LIVONIA, Mich. -- TRW Automotive Holdings Corp. has reported fourth quarter 2010 financial results with sales of $3.7 billion, an increase of 10 percent compared to the prior year period.
For the full year, the company reported sales of $14.4 billion, an increase of $2.8 billion or 24 percent compared to 2009.
The company said it generated record free cash flow in 2010 of $758 million, compared to $254 million in 2009. The 2010 result is after the company made discretionary contributions of $170 million in the fourth quarter to certain of its pension plans. The strong cash flow generation allowed the company to reduce its year-end 2010 net debt (defined as debt less cash and cash equivalents) to a record low of $768 million, a reduction of $815 million compared to Dec. 31, 2009.

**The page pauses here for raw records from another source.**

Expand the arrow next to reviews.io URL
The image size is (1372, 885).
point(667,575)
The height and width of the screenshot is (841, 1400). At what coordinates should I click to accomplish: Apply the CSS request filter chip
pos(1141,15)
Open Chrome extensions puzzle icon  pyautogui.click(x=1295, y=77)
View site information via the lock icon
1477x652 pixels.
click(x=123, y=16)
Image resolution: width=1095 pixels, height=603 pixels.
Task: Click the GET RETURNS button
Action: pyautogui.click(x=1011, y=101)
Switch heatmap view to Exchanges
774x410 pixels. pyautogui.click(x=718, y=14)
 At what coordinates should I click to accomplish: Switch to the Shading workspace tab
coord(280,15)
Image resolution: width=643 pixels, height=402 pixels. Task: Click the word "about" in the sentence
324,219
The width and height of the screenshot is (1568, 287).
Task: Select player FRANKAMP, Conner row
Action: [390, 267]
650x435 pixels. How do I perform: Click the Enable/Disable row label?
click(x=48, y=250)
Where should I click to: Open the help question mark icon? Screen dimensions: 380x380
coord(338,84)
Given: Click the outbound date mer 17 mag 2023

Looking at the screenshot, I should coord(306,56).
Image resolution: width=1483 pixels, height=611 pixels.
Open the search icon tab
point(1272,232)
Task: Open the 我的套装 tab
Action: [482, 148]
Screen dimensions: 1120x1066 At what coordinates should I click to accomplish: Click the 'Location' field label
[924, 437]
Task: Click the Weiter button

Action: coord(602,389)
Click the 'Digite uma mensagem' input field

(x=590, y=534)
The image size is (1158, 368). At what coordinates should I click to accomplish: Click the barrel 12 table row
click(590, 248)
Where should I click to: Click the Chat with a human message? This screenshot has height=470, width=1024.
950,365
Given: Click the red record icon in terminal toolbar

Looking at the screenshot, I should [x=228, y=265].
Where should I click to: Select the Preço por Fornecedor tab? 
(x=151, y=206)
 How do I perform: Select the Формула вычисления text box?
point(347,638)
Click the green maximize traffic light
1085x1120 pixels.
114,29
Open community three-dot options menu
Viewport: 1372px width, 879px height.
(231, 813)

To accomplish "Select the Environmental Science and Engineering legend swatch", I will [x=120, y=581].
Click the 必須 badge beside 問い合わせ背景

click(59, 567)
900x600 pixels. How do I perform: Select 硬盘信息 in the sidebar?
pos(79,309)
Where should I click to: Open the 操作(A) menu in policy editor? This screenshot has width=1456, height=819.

In addition to the record financial results achieved in 2010, the company says it made significant progress toward reducing its legacy liabilities. During the fourth quarter of 2010, TRW closed its U.S. salaried pension plan to further accruals. This action, along with the prior cessation of accruals in the company’s U.K. pension plan, and the discretionary contributions of $170 million to certain of the company’s pension plans, resulted in a $427 million reduction of legacy liabilities at year-end 2010 compared with year-end 2009. This significant reduction, combined with the large reduction in net debt, has further strengthened TRW’s balance sheet and provides flexibility to support the company’s future growth plans.
“TRW’s solid fourth quarter performance built on the positive momentum established earlier in the year and enabled the company to post its best full year results since becoming an independent company,” said John Plant, chairman, president and CEO. “TRW ended the year with a significantly improved capital structure including a record low net debt level and strong performance on reducing the company’s legacy liabilities. The outstanding business performance achieved in 2010 demonstrates TRW is executing the right strategy for long-term success.”